▶ **Problem 1**
Name every person identified by name in the passage on Bowe Bergdahl.
▶ **Problem 2**
Extend the passage on Bowe Bergdahl with new text that starts right after its last sentence.

Navy Seal Daniel O'Shea, writing for CNN, said of Bergdahl, "If the accusations are true [that Bergdahl abandoned his post], even if he is not tried under the Uniform Code of Military Justice, Bergdahl will live with that shame the rest of his life. Bowe Bergdahl still has a long and difficult journey home."

The link between Bergdahl's disappearance and the six dead solders is tenuous at best. But even if the soldiers did die looking for him, the vitriol directed at him and his family would still be horribly misguided. It is the commanders and politicians who ordered Bergdahl and those six soldiers into the senseless and devastating war-without-end in Afghanistan who deserve all the blame.

If trigger-happy politicians and their enabling generals hadn't embarked on an illegitimate war, all of the many thousands of dead and wounded wouldn't have been where they were at the times of their deaths.


IF BERGDAHL did indeed walk off the battlefield as a matter of conscience, he did what thousands of soldiers no doubt dreamed of doing.

This particular battlefield cost U.S. taxpayers $557 billion between 2001 and 2011, of which only 5.6 percent went to development or governance, according to No Good Men Among the Living by investigative journalist Anand Gopal.

This particular battlefield has destroyed tens of thousand of lives in one of the poorest countries in the world--a battlefield where the Taliban had surrendered just months after the initial invasion in 2001, only to be reanimated by bloodthirsty U.S. politicians who deemed their enemy's surrender insufficient. They wanted to get their war on, so they were going to get their war on.

If Bergdahl left the battlefield to pursue his conscience, al-Qaeda's decision to abandon it years before he arrived must have played a role in his choice. Following the initial invasion in 2001, al-Qaeda had fled to Pakistan. If Bergdahl fled the battlefield, it was the battlefield on which the U.S. was backing the very same warlords responsible for thousands of rapes and murders of Afghans during the '90s, according to Gopal.

▶ **Material supplied**
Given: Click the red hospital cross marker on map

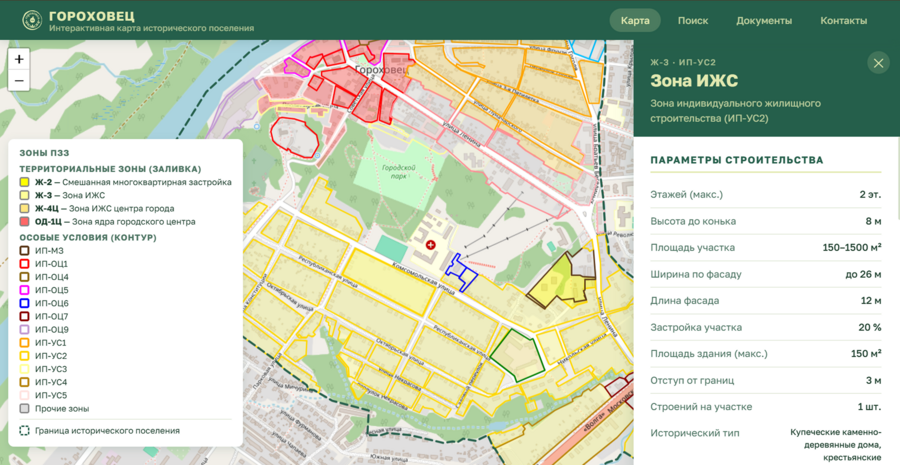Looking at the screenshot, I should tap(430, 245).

==

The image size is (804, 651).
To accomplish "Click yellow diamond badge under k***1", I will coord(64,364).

...

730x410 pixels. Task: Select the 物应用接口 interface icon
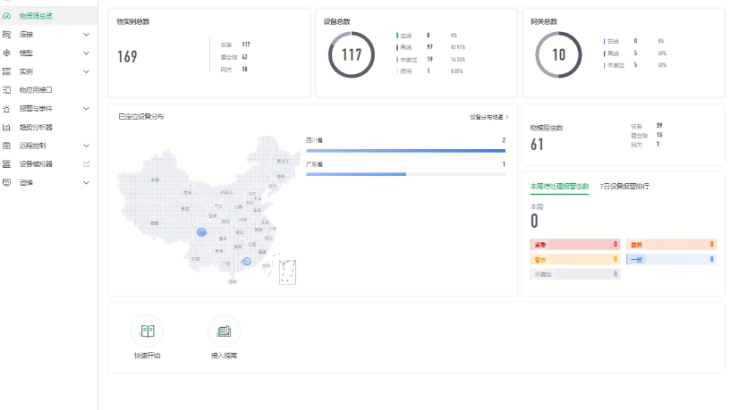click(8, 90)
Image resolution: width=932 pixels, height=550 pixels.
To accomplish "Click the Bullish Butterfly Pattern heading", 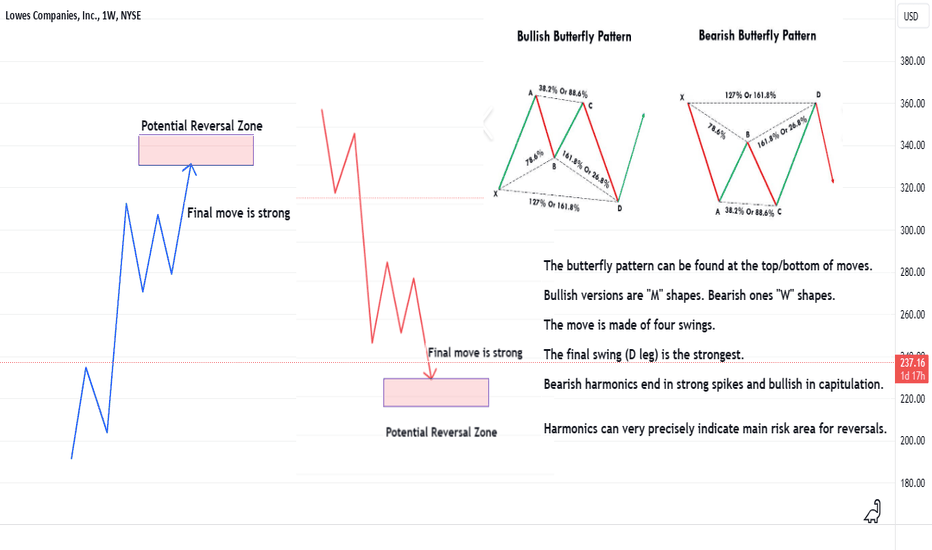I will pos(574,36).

▶ **Reply 1**
Daniel O'Shea, Bowe Bergdahl, Anand Gopal

▶ **Reply 2**
What we do know is that Bergdahl, home-schooled by his parents who stressed ethics and a Calvinist sense of discipline, had grave doubts about the war he had become entangled in. A few months before he allegedly left his post, he sent an e-mail to his parents describing his own role in the U.S. mission in Afghanistan:

The future is too good to waste on lies. And life is way too short to care for the damnation of others, as well as to spend it helping fools with their ideas that are wrong. I have seen their ideas, and I am ashamed to even be American...In the U.S. Army you are cut down for being honest...but if you are a conceited brown-nosing shit bag, you will be allowed to do whatever you want, and you will be handed your higher rank...The system is wrong.

Bergdahl likely came to realize that he was little more than a pawn in territorial disputes among warlords--warlords who wanted unfettered access to the endless sums of cash that oozed from the American generals and majors looking to buy their allegiances.

Those Afghans who questioned the corruption of U.S.-backed warlords were labeled Taliban, and even being accused of being Taliban was sufficient to subject innocent people to deportation to Guantanamo or death by U.S. forces.

It takes courage and a little bit of outside reading--Gopal's book is essential--to sift through the war propaganda being directed at Bergdahl. It wouldn't make sense to call a doctor who correctly diagnoses a patient with cancer "anti-patient." Or "pro-cancer." Likewise, it doesn't make sense to label a soldier who calls out the cancer of the U.S. military-industrial complex currently eating away at the world a "traitor." Or a "deserter."

All of those who refuse to serve in U.S. wars of conquest deserve support for showing the courage necessary to stand up against the entire military machine. If Bergdahl is one of them, he deserves our support, too.